The ouabain-sensitive phosphatase activity of purified pig kidney Na,K-ATPase preparation in the absence of potassium ion ((-K)phosphatase) was examined precisely. During the preparation procedures, the (-K)3-O-methylfluoresceinphosphatase ((-K)3-OMFPase) activity or the (-K)p-nitrophenylphosphatase ((-K)pNPPase) activity appeared to be purified in parallel with the Na,K-ATPase activity. The (-K)phosphatase activity was competitively inhibited by ATP and by ADP, with the K1 values of 0.25 microM and 1.4 microM, respectively. These values are consistent with their Kd values for the high-affinity ATP binding site of the Na,K-ATPase (Hegyvary, C. & Post, R.L. (1971) J. Biol. Chem. 246, 5234-5240).

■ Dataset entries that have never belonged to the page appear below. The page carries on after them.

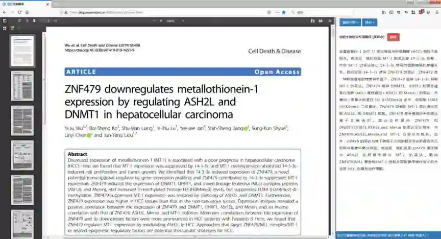This screenshot has height=239, width=441.
Task: Click the browser search input field
Action: point(324,12)
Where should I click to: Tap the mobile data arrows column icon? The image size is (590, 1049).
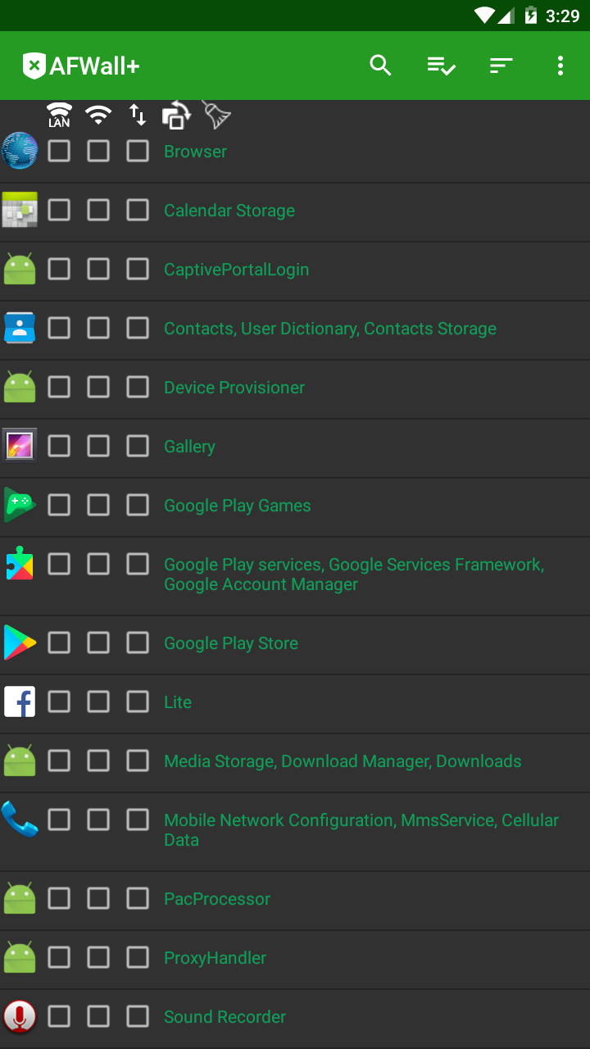point(138,115)

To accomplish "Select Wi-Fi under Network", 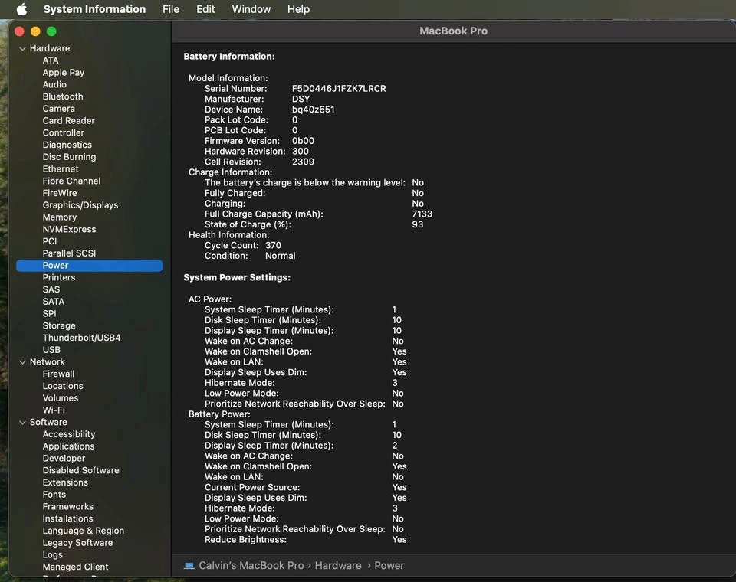I will point(54,410).
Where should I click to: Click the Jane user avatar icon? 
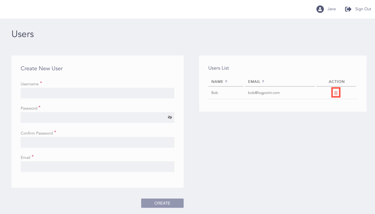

The substrate, pNPP, apparently competed with covalently bound fluorescein-5'-isothiocyanate (FITC), which is known to bind in the neighborhood of the high-affinity ATP binding site of the Na,K-ATPase, in both the (-K)phosphatase and the (+K)phosphatase reactions. The FITC-fluorescence intensity of FITC-labeled enzyme at the maximal steady-state activity of the (-K)phosphatase reaction was at a similar level to that of the E2 species. However, the FITC-labeled enzyme in the presence of only magnesium ion or only pNPP gave a fluorescence level similar to that of the E1 species. Oligomycin inhibited the (-K)phosphatase activity by at most 46%. On the basis of these results, it is strongly suggested that the (-K)phosphatase reaction is catalyzed at the high-affinity ATP binding site of Na,K-ATPase, and the (-K)phosphatase reaction proceeds in a cyclic manner (E1----E2----E1).